▶ [OBJECTIVE]: Copy verbatim the lines of the listing below, starting at the line containing "Screen dimensions: 640x480" and ending at the end of the listing. Omit the pictures from your answer.

Word and element locating data:

○ ○ ○ ○ ○ ○ ○

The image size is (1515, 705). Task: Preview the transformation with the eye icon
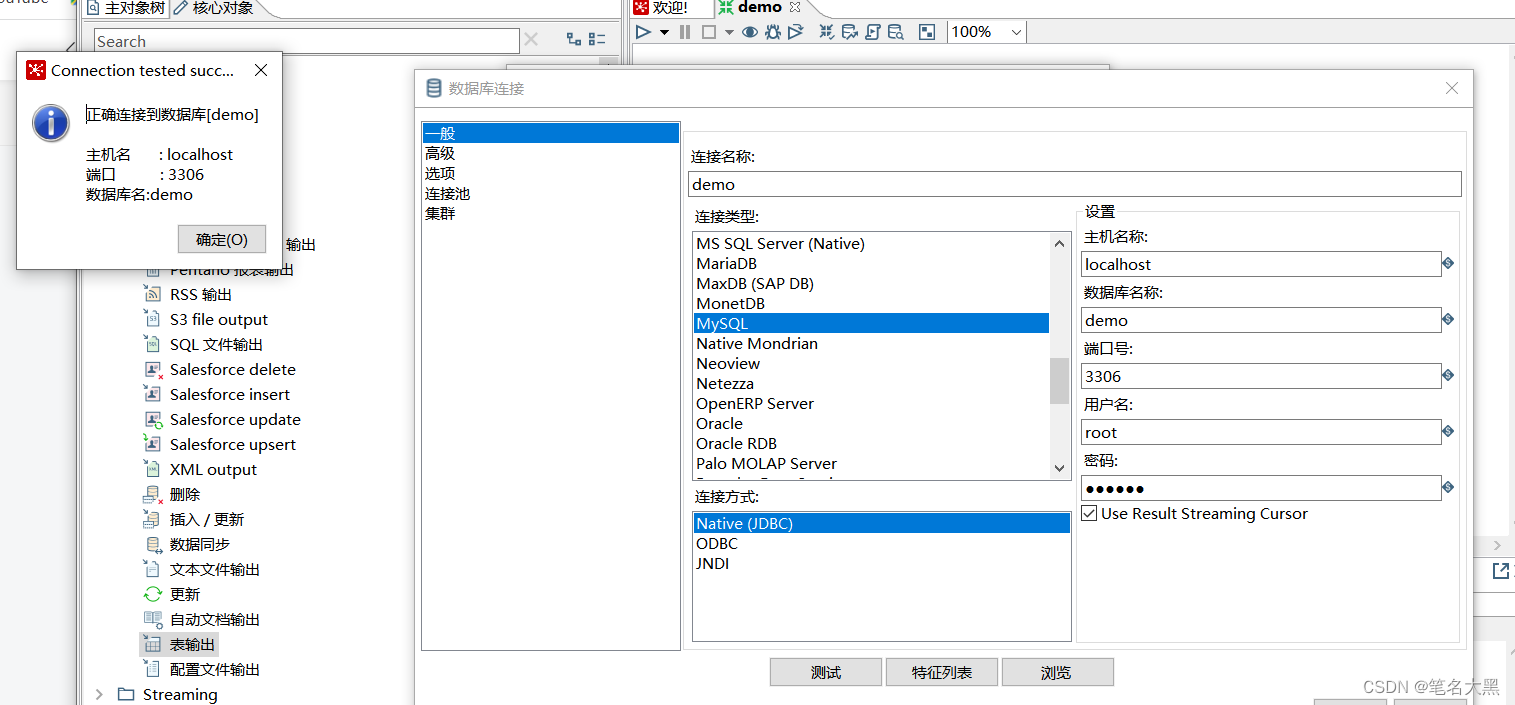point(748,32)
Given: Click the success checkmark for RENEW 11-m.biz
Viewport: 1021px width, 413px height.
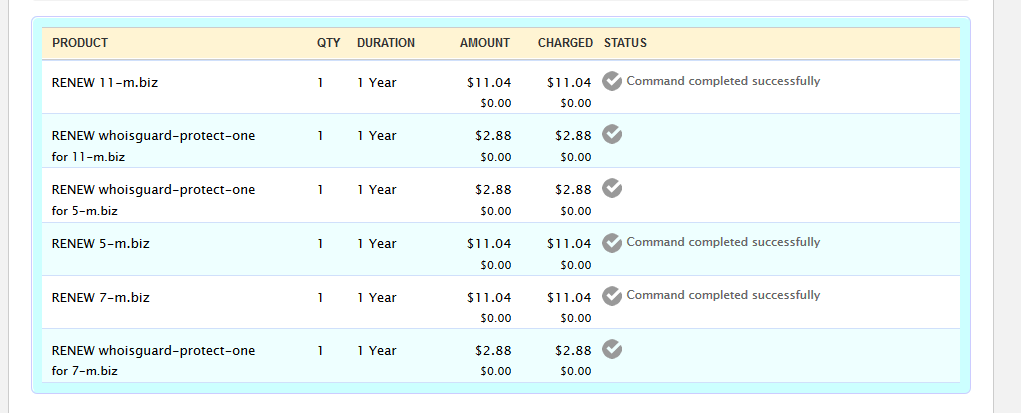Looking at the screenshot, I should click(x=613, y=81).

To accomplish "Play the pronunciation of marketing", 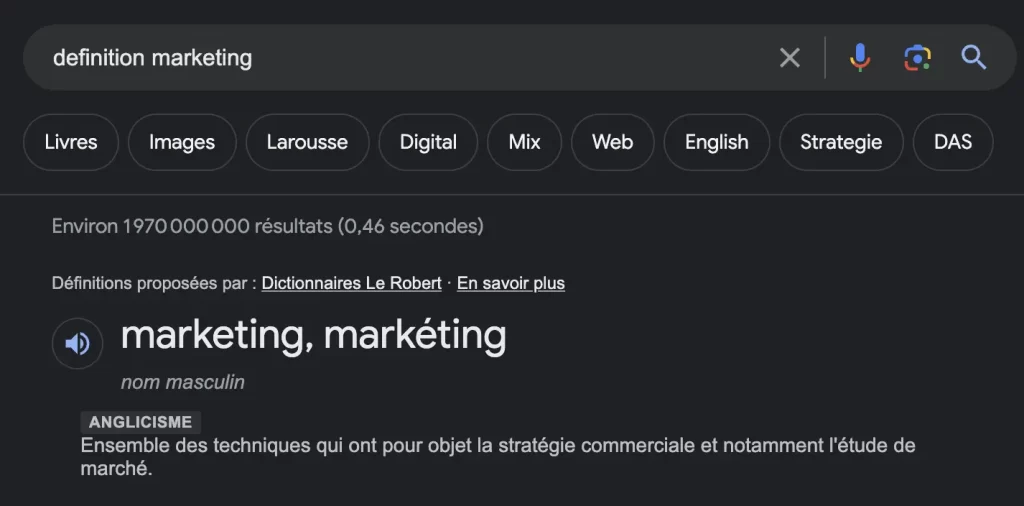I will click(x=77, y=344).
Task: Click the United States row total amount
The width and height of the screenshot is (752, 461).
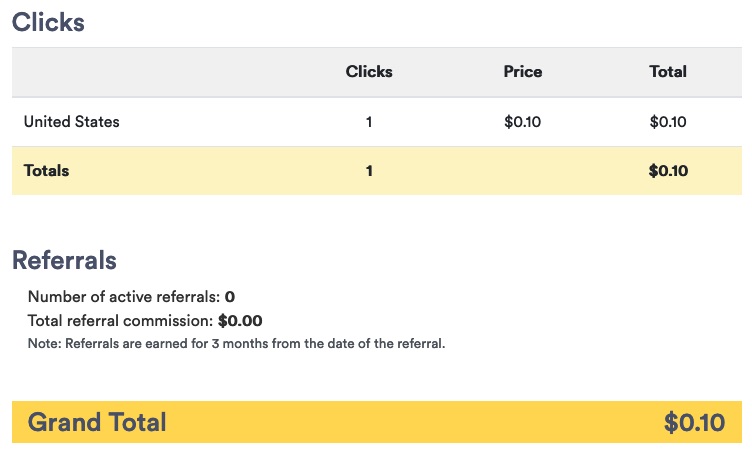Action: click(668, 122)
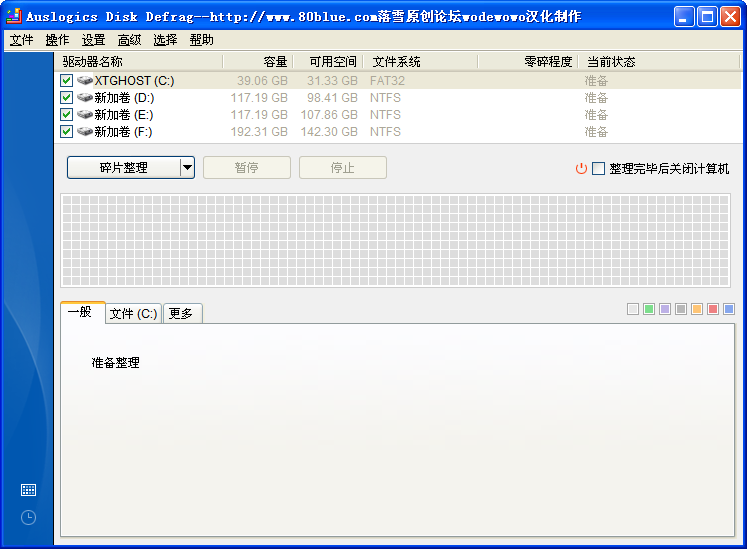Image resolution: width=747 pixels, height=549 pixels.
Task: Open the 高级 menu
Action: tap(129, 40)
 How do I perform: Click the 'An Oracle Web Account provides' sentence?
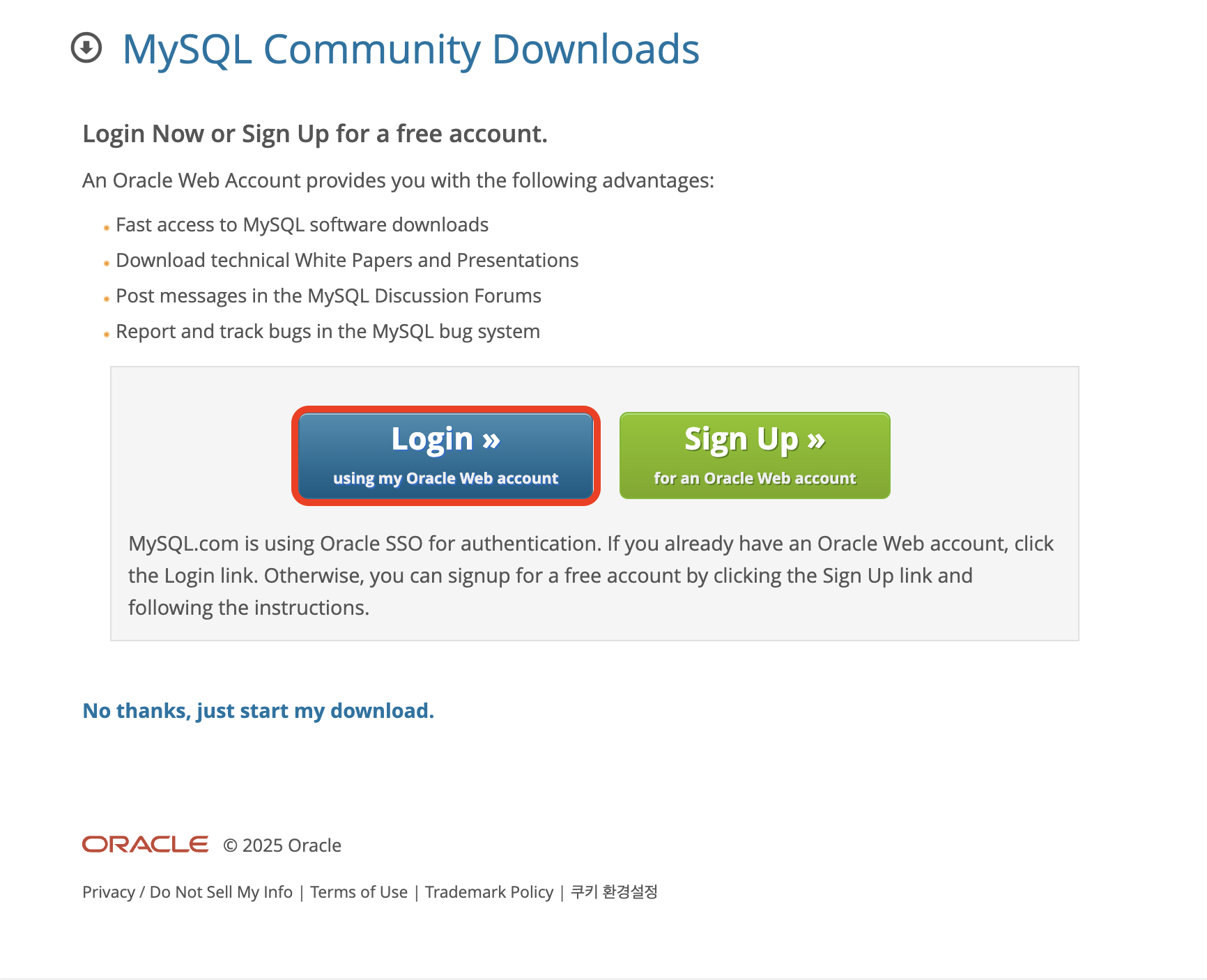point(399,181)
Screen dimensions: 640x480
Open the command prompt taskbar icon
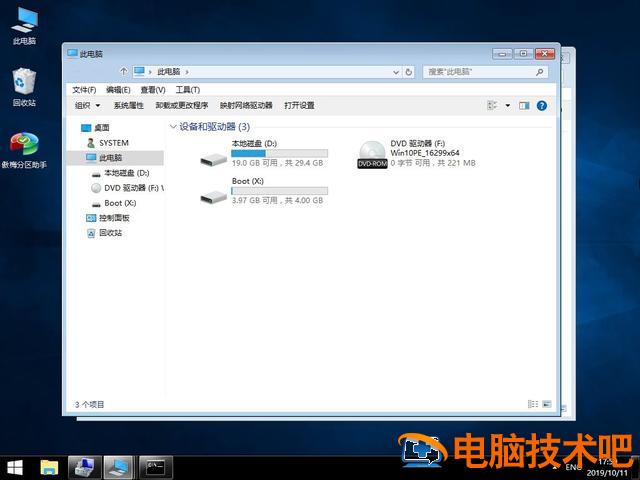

○ ○ ○ ○ ○ ○ ○

▶ [THE RESPONSE]:
Screen dimensions: 640x480
Open the command prompt taskbar icon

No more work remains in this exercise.